Since beets and peaches are so abundant in our local Farmers’s Market, I like adding them to this delicious summer salad. Try using golden beets for a lighter, milder taste. And, of course, you can substitute nectarines for peaches.
Ingredients for 6 servings:
- 1 1/2 cups Orange Tangerine or Apple Flavor NESTLÉ® JUICY JUICE® 100% Juice
- 3 medium purple and/or golden beets
- 3 tablespoons extra-virgin olive oil
- 2 to 3 tablespoons white wine vinegar or sherry
- 2 tablespoons finely chopped shallot
- 1 to 2 teaspoons Dijon mustard
- 1/2 teaspoon salt
- 1/4 teaspoon ground black pepper
- 1 to 2 fresh peaches, pitted and sliced
- 4 cups arugula or mixed salad greens
- 1/2 cup (2 ounces) crumbled feta or goat cheese
- Cooked farro or quinoa (optional)
BRING Juicy Juice to a boil in small saucepan over medium-high heat. Reduce heat to low; cook for 20 minutes or until juice is reduced to ½ cup. Transfer to jar or sealed container, making sure there is extra space in jar; refrigerate while the beets roast. (Juice can be refrigerated in covered container for up to 2 days.)
PREHEAT oven to 400° F.
WIPE or scrub beets then trim ends, leaving tails on. Place beets on a sheet of foil and make a pouch, sealing tightly (you can individually wrap if you are using both purple and golden beets so the colors don’t bleed together). Place on baking sheet.

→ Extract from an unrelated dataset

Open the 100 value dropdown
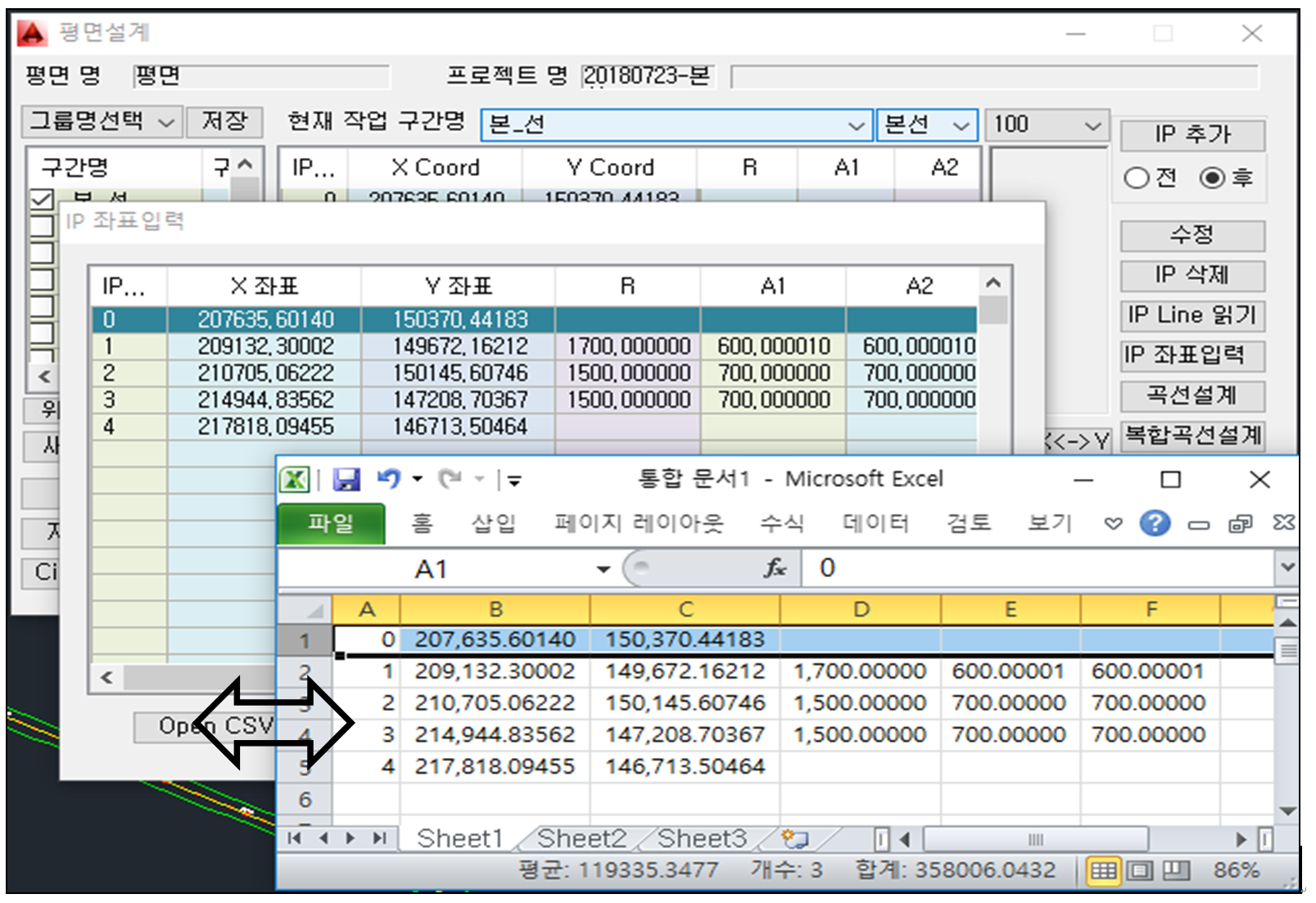 tap(1092, 125)
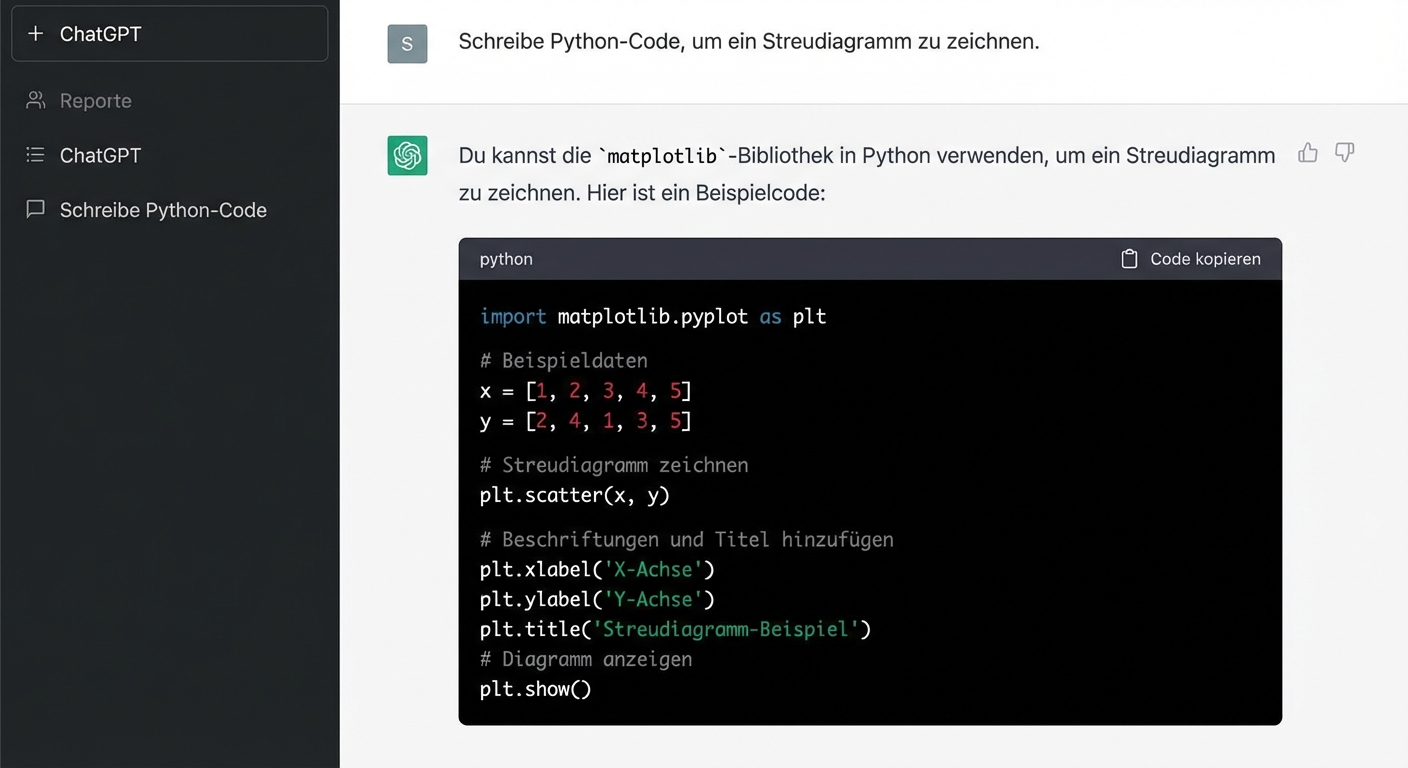Click the clipboard icon to copy code
This screenshot has width=1408, height=768.
pyautogui.click(x=1129, y=258)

ROAST beets for about 45 minutes or until tender. Remove from oven and let beets steam for 10 minutes. Open pouch; let beets cool until cool enough to handle. Remove and discard skin (this can easily be done under running water with your fingers). Slice into wedges and place in large bowl.
ADD vinegar, oil, shallot, mustard, salt and pepper to the reduced juice. Seal lid and shake vigorously until emulsified. Add a little vinaigrette to the beets; toss gently to coat. Cover and refrigerate beets for 30 minutes. Allow remaining vinaigrette to stand at room temperature while beets are marinating. This will help the flavors meld.
ADD peaches and arugula to bowl with beets; toss gently to coat. Arrange on plates; sprinkle with cheese. Serve with remaining vinaigrette (be sure to shake to emulsify).
NOTE: Beets can be refrigerated in covered container for up to 2 days. Store any remaining vinaigrette in sealed container in refrigerator for up to a week.
Tip: Stir in a little cooked farro or quinoa to boost fiber and add texture. And throw on a few thinly sliced red onions if you have them. This has become my favorite lunch!
Do you have any tips you’d like to share for creating a flavorful vinaigrette?